PROBLEM TO SOLVE: Repeat the entries below exactly, missing none.

====== RECORDS TO PROCESS ======

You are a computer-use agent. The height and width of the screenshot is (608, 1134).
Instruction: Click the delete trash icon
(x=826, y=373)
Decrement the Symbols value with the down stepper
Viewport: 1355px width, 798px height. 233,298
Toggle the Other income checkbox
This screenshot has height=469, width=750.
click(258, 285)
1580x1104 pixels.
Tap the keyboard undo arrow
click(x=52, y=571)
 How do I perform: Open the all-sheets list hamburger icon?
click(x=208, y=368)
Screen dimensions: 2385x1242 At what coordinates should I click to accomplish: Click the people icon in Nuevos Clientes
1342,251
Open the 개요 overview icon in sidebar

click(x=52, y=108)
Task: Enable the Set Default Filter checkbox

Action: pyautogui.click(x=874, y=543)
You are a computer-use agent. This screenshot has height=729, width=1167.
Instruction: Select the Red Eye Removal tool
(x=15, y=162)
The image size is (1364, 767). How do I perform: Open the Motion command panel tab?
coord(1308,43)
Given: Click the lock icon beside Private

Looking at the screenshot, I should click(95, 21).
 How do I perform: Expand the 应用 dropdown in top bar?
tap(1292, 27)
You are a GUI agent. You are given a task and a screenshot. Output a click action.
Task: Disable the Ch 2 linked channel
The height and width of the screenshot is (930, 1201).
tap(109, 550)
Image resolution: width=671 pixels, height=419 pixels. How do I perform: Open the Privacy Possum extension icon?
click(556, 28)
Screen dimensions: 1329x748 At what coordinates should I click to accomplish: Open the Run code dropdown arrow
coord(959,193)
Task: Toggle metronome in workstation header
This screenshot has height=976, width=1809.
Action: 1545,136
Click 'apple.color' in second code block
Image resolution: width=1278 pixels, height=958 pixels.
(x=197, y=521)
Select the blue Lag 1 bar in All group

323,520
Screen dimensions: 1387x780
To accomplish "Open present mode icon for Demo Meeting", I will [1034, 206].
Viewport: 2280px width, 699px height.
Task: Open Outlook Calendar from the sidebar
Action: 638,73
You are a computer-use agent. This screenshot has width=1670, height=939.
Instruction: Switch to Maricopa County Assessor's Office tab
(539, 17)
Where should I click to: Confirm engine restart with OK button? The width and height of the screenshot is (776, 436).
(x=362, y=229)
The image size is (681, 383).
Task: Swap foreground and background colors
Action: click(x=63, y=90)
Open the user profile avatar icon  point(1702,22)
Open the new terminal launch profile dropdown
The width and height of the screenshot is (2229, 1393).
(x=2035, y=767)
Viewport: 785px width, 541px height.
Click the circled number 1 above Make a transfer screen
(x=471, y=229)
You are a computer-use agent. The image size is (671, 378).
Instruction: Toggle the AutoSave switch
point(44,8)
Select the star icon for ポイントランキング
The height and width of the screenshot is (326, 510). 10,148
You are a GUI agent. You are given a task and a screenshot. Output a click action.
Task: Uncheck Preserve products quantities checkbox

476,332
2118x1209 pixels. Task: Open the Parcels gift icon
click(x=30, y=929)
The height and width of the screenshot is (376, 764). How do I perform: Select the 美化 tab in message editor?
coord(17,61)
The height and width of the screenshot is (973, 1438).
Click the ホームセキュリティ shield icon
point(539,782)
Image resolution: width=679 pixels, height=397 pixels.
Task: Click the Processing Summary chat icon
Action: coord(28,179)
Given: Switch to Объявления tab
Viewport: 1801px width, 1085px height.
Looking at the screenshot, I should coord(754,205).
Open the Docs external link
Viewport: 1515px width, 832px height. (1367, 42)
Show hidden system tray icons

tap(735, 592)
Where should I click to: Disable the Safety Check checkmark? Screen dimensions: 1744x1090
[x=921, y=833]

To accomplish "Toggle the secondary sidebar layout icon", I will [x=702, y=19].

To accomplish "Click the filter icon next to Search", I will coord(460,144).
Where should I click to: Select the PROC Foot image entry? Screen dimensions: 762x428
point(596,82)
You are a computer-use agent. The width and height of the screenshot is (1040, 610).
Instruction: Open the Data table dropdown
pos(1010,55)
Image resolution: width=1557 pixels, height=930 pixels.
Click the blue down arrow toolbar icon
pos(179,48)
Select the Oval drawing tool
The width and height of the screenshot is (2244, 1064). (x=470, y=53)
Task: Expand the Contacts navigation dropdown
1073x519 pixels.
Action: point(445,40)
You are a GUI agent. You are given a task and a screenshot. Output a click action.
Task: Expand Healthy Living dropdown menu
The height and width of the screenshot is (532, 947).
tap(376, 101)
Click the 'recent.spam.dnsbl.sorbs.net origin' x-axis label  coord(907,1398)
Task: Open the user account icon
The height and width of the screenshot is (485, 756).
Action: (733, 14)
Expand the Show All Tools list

======

RESULT:
You are a computer-use agent. The height and width of the screenshot is (608, 1134).
Instruction: Click the delete trash icon
(x=826, y=373)
Decrement the Symbols value with the down stepper
Viewport: 1355px width, 798px height. 233,298
Toggle the Other income checkbox
This screenshot has height=469, width=750.
click(258, 285)
1580x1104 pixels.
Tap the keyboard undo arrow
click(x=52, y=571)
 How do I perform: Open the all-sheets list hamburger icon?
click(x=208, y=368)
Screen dimensions: 2385x1242 At what coordinates should I click to accomplish: Click the people icon in Nuevos Clientes
1342,251
Open the 개요 overview icon in sidebar

click(x=52, y=108)
Task: Enable the Set Default Filter checkbox

Action: pyautogui.click(x=874, y=543)
You are a computer-use agent. This screenshot has height=729, width=1167.
Instruction: Select the Red Eye Removal tool
(x=15, y=162)
The image size is (1364, 767). How do I perform: Open the Motion command panel tab?
coord(1308,43)
Given: Click the lock icon beside Private

Looking at the screenshot, I should click(95, 21).
 How do I perform: Expand the 应用 dropdown in top bar?
tap(1292, 27)
You are a GUI agent. You are given a task and a screenshot. Output a click action.
Task: Disable the Ch 2 linked channel
The height and width of the screenshot is (930, 1201).
tap(109, 550)
Image resolution: width=671 pixels, height=419 pixels. How do I perform: Open the Privacy Possum extension icon?
click(556, 28)
Screen dimensions: 1329x748 At what coordinates should I click to accomplish: Open the Run code dropdown arrow
coord(959,193)
Task: Toggle metronome in workstation header
This screenshot has height=976, width=1809.
Action: 1545,136
Click 'apple.color' in second code block
Image resolution: width=1278 pixels, height=958 pixels.
(x=197, y=521)
Select the blue Lag 1 bar in All group

323,520
Screen dimensions: 1387x780
To accomplish "Open present mode icon for Demo Meeting", I will [1034, 206].
Viewport: 2280px width, 699px height.
Task: Open Outlook Calendar from the sidebar
Action: 638,73
You are a computer-use agent. This screenshot has width=1670, height=939.
Instruction: Switch to Maricopa County Assessor's Office tab
(539, 17)
Where should I click to: Confirm engine restart with OK button? The width and height of the screenshot is (776, 436).
(x=362, y=229)
The image size is (681, 383).
Task: Swap foreground and background colors
Action: click(x=63, y=90)
Open the user profile avatar icon  point(1702,22)
Open the new terminal launch profile dropdown
The width and height of the screenshot is (2229, 1393).
(x=2035, y=767)
Viewport: 785px width, 541px height.
Click the circled number 1 above Make a transfer screen
(x=471, y=229)
You are a computer-use agent. The image size is (671, 378).
Instruction: Toggle the AutoSave switch
point(44,8)
Select the star icon for ポイントランキング
The height and width of the screenshot is (326, 510). 10,148
You are a GUI agent. You are given a task and a screenshot. Output a click action.
Task: Uncheck Preserve products quantities checkbox

476,332
2118x1209 pixels. Task: Open the Parcels gift icon
click(x=30, y=929)
The height and width of the screenshot is (376, 764). How do I perform: Select the 美化 tab in message editor?
coord(17,61)
The height and width of the screenshot is (973, 1438).
Click the ホームセキュリティ shield icon
point(539,782)
Image resolution: width=679 pixels, height=397 pixels.
Task: Click the Processing Summary chat icon
Action: coord(28,179)
Given: Switch to Объявления tab
Viewport: 1801px width, 1085px height.
Looking at the screenshot, I should coord(754,205).
Open the Docs external link
Viewport: 1515px width, 832px height. (1367, 42)
Show hidden system tray icons

tap(735, 592)
Where should I click to: Disable the Safety Check checkmark? Screen dimensions: 1744x1090
[x=921, y=833]

To accomplish "Toggle the secondary sidebar layout icon", I will [x=702, y=19].

To accomplish "Click the filter icon next to Search", I will coord(460,144).
Where should I click to: Select the PROC Foot image entry? Screen dimensions: 762x428
point(596,82)
You are a computer-use agent. The width and height of the screenshot is (1040, 610).
Instruction: Open the Data table dropdown
pos(1010,55)
Image resolution: width=1557 pixels, height=930 pixels.
Click the blue down arrow toolbar icon
pos(179,48)
Select the Oval drawing tool
The width and height of the screenshot is (2244, 1064). (x=470, y=53)
Task: Expand the Contacts navigation dropdown
1073x519 pixels.
Action: point(445,40)
You are a GUI agent. You are given a task and a screenshot. Output a click action.
Task: Expand Healthy Living dropdown menu
The height and width of the screenshot is (532, 947).
tap(376, 101)
Click the 'recent.spam.dnsbl.sorbs.net origin' x-axis label  coord(907,1398)
Task: Open the user account icon
The height and width of the screenshot is (485, 756).
Action: (733, 14)
Expand the Show All Tools list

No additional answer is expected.